The second most common treatment method for PYCD was intramedullary nail insertion (15%) [7,14,19]. This method presented similar difficulties to the plate fixation as the sclerotic bone hindered the ability to enter the canal [7]. Of note, some studies considered intramedullary nail fixation but, due to the excessive sclerosis of the fracture line, opted for the use of Ilizarov external fixation instead [14]. In a similar case, Marti and Font experienced excessive sclerosis that made it difficult to perform intramedullary nailing, leading to treatment with ankle-joint transfixation which ultimately resulted in nonunion of the tibia [17]. Ultimately, intramedullary nailing and plate fixation both provide sufficient stabilization and alignment of the fracture leading to a lower likelihood of refracture and malunion in the postoperative course.

The third most common treatment method cited in the included studies was IEF (10%). Overall, IEF was most commonly used in cases where attempts at intramedullary nailing were unsuccessful. While a small sample size of four patients exists in the literature for this treatment method, a large proportion (3/4) experienced refractures. This is likely due to the lack of permanent fixation in IEF, as opposed to intramedullary or plate fixation, which jeopardizes bone integrity after removal of IEF leading to an increased likelihood of refractures, as seen in Table 3.

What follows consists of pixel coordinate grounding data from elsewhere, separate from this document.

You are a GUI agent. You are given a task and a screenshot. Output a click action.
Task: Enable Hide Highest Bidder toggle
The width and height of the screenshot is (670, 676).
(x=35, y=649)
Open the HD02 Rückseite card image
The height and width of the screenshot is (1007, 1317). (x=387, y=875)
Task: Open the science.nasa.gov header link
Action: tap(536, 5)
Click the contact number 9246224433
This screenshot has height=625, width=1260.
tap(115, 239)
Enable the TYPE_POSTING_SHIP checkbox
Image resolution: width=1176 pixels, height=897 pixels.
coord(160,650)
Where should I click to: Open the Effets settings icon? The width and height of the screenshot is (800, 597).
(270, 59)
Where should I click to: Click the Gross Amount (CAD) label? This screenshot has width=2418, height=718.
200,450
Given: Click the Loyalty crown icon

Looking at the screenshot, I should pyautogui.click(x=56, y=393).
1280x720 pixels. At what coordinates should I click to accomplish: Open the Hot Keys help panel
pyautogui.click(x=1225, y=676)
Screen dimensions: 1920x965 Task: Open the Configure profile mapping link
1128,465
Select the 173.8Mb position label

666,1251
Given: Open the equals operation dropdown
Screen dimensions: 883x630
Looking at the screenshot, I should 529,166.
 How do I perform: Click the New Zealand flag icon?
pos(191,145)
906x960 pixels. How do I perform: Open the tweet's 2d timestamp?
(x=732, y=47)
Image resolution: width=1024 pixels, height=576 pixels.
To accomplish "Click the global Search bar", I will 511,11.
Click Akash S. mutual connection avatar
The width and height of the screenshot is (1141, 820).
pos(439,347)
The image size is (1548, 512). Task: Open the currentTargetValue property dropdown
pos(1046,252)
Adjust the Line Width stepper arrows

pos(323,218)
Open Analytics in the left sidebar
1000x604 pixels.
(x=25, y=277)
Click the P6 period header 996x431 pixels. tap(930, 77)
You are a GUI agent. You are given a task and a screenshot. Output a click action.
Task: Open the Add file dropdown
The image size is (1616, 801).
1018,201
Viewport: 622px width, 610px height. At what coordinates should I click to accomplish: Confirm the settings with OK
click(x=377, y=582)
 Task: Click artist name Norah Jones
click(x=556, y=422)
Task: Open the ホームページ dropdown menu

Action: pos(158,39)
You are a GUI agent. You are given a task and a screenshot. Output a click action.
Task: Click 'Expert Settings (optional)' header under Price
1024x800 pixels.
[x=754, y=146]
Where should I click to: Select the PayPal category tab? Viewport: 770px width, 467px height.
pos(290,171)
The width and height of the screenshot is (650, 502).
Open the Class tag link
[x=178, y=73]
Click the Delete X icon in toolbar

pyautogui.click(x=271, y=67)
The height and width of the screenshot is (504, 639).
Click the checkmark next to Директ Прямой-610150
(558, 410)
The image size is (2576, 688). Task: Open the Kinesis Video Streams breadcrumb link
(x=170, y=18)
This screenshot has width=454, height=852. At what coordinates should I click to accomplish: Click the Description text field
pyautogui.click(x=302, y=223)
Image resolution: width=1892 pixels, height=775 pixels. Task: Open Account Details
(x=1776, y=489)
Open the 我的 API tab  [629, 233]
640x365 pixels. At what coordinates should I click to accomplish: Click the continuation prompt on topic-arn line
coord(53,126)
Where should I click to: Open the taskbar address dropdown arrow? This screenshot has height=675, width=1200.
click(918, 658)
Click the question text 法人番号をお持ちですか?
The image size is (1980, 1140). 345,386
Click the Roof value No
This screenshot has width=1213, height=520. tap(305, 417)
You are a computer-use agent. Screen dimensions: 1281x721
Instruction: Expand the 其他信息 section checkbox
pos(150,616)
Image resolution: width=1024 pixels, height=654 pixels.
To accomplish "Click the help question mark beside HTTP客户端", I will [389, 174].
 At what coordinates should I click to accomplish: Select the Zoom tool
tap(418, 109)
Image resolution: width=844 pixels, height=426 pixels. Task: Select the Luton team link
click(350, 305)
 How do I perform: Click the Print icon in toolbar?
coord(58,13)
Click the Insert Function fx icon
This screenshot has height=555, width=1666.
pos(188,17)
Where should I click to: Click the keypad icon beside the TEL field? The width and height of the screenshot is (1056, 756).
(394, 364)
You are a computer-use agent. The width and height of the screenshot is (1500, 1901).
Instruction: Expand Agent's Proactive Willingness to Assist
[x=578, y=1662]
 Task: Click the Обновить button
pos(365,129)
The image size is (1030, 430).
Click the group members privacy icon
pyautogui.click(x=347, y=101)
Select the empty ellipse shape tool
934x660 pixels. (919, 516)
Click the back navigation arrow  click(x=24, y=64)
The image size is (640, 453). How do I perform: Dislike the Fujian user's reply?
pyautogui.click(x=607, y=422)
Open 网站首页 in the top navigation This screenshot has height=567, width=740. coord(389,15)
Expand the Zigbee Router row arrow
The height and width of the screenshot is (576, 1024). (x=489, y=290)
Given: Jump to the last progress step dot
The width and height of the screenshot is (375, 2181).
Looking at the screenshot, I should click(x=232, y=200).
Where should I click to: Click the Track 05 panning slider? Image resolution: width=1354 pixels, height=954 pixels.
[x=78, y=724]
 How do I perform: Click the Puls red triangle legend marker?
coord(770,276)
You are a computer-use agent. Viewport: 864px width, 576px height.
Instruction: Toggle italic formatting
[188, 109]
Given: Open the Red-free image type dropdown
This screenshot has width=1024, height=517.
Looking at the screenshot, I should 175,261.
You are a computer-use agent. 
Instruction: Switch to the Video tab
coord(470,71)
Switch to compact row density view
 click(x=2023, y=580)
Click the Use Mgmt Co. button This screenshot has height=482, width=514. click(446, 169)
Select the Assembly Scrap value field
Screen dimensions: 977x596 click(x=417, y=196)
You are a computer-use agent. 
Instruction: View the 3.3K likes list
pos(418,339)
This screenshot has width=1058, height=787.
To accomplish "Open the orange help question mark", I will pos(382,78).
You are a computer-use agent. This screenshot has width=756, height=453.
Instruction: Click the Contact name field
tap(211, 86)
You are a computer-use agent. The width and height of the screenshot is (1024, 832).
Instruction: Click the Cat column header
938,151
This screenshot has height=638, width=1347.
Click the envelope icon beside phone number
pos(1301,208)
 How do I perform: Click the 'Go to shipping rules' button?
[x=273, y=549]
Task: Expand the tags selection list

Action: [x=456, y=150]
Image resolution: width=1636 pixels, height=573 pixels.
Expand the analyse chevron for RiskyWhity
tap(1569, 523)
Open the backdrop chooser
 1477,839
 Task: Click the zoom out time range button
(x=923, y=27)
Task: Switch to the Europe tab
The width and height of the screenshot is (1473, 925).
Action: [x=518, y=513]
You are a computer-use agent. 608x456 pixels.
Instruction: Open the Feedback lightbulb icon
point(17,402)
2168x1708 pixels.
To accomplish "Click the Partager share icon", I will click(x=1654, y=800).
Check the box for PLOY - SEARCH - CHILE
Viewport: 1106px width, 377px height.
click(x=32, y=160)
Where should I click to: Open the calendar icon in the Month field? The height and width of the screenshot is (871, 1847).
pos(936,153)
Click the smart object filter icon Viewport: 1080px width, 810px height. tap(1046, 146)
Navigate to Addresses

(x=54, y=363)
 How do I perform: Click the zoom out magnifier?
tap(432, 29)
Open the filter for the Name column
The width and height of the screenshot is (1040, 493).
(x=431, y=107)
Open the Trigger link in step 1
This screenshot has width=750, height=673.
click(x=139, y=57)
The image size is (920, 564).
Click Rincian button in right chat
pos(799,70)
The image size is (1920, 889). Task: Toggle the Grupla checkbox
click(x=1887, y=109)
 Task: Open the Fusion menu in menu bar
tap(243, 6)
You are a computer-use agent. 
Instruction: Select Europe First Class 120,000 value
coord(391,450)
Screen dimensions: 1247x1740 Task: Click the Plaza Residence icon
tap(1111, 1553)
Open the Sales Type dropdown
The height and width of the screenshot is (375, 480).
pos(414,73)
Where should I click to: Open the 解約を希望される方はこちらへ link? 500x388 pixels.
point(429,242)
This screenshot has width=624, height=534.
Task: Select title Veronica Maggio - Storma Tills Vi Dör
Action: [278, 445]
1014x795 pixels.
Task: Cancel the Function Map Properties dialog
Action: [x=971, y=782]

An overall important postoperative complication to note is the likelihood of refracture in these patients after treatment. Due to the brittle nature of the bones in PYCD patients, 25% of treated fractures present with refracture at an average of 40.6 months (3-132 months) after treatment. This highlights the importance of long-term follow-up in this population due to the high likelihood of refracture along with the already high propensity for experiencing other fractures. Additionally, malunion and persistent lucency are other important postoperative outcomes to consider and assess when following up with PYCD patients. Postoperative infection is another risk that was reported in one case by Nakase et al. at the two-week postoperative follow-up and was treated with debridement and irrigation without intramedullary nail removal. While consistent data regarding the risk of postoperative infection rate in PYCD patients are not available, the authors predict an increased risk of infection due to the delay in fracture healing and the propensity for refractures.

Limitations

This systematic review has several limitations regarding the studies included in the review. The conclusions deduced within the study are limited by the retrospective design, highly variable level of detail, and low level of evidence of the included studies. Additionally, the follow-up time reported across the studies included within this review is highly variable and may have led to unreported refractures in PYCD patients leading to a higher true refracture rate than reported within this review. Despite these limitations, our study presents a unique comprehensive review of the current orthopedic treatment of fractures in PYCD patients and lays the groundwork for further research and understanding of this patient population and their optimal surgical treatment.

Conclusions

Ultimately, surgical management of fractures in PYCD should prioritize proper physiological alignment while providing permanent long-term support to decrease the risk of refractures and malunions. Treatments that prioritize long-term fixation, such as intramedullary nailing or internal plate fixation, offer continuous support for the delayed bone healing in PYCD. Furthermore, secondary to the slow bone healing, long-term follow-up is crucial to monitor treatment success or if alternative treatment is necessary. Despite the data presented within this systematic review, the level of evidence in the included studies is low. Additionally, studies within this review contain high variability in detail of treatment, clinical features, and treatment approach which may alter the true results of the review. Therefore, further studies should be performed with high-quality comparative studies to establish the optimal treatment.